* [RECORDS SUPPLIED]
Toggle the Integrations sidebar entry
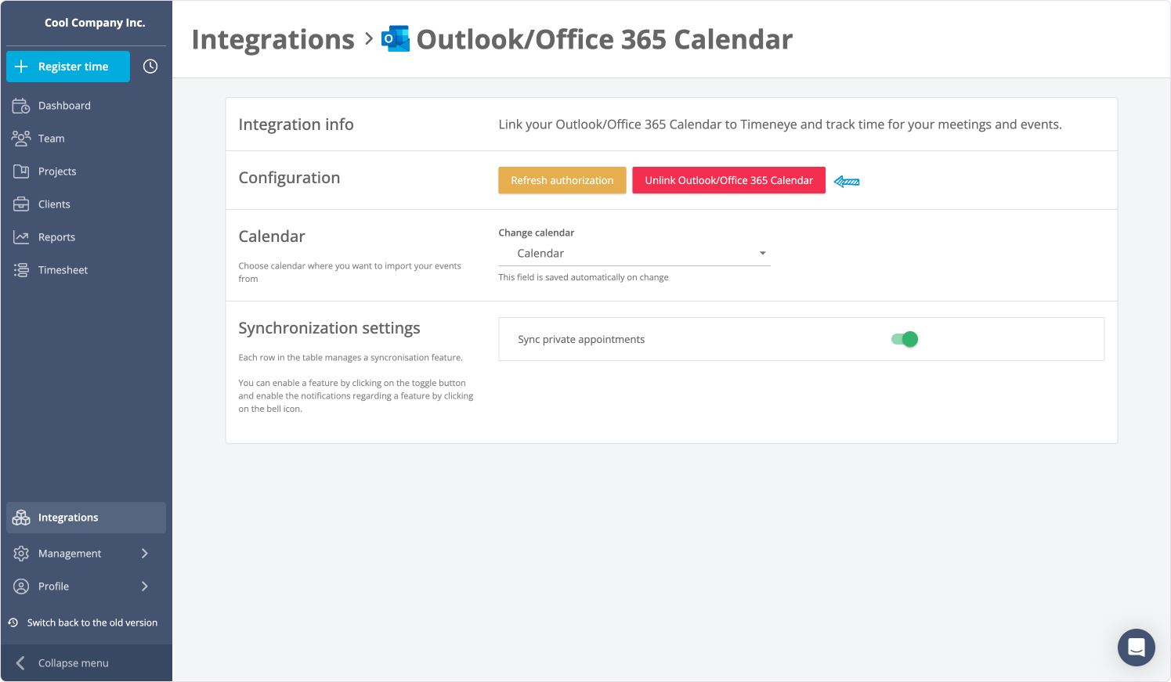 pos(67,517)
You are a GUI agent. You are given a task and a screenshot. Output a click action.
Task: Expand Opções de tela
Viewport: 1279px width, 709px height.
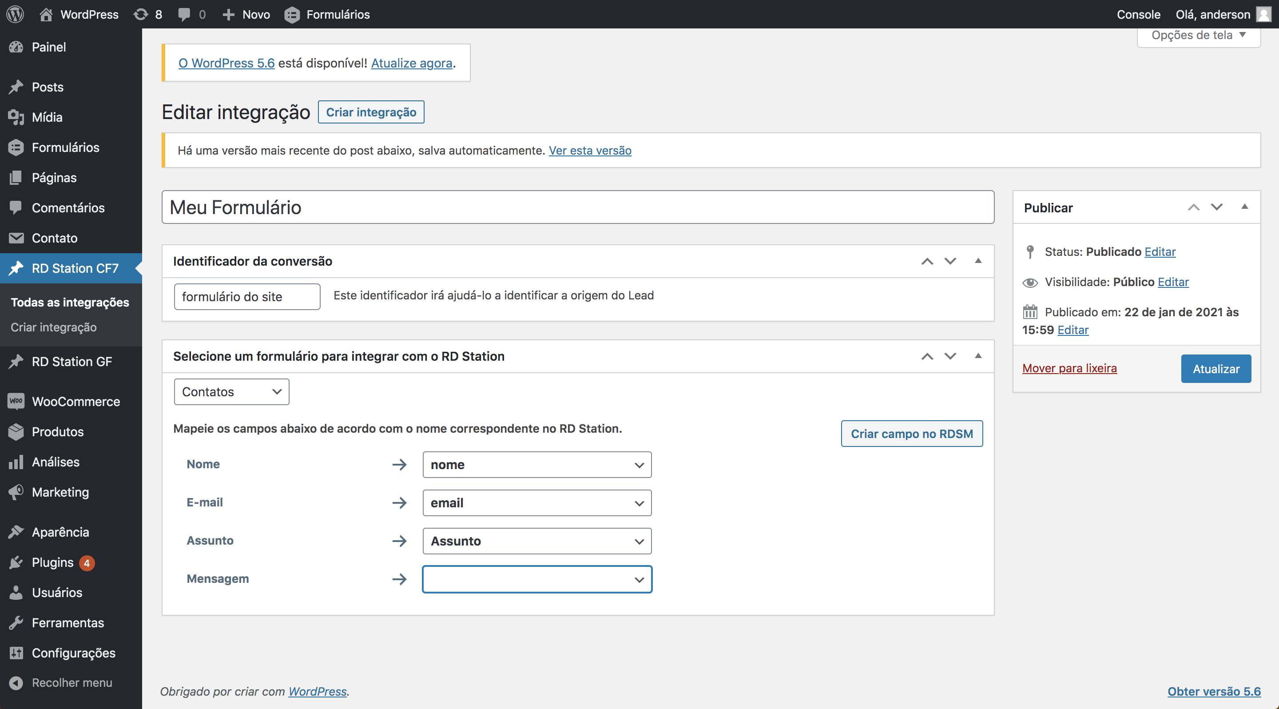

* [EXERCISE BRIEF] Format all the records above as a numbered list with one item per line, leaving out blank lines and the pictures.

* [OUTPUT BELOW]
1. Toggle the Integrations sidebar entry
2.  pos(67,517)
3. You are a GUI agent. You are given a task and a screenshot. Output a click action.
4. Task: Expand Opções de tela
5. Viewport: 1279px width, 709px height.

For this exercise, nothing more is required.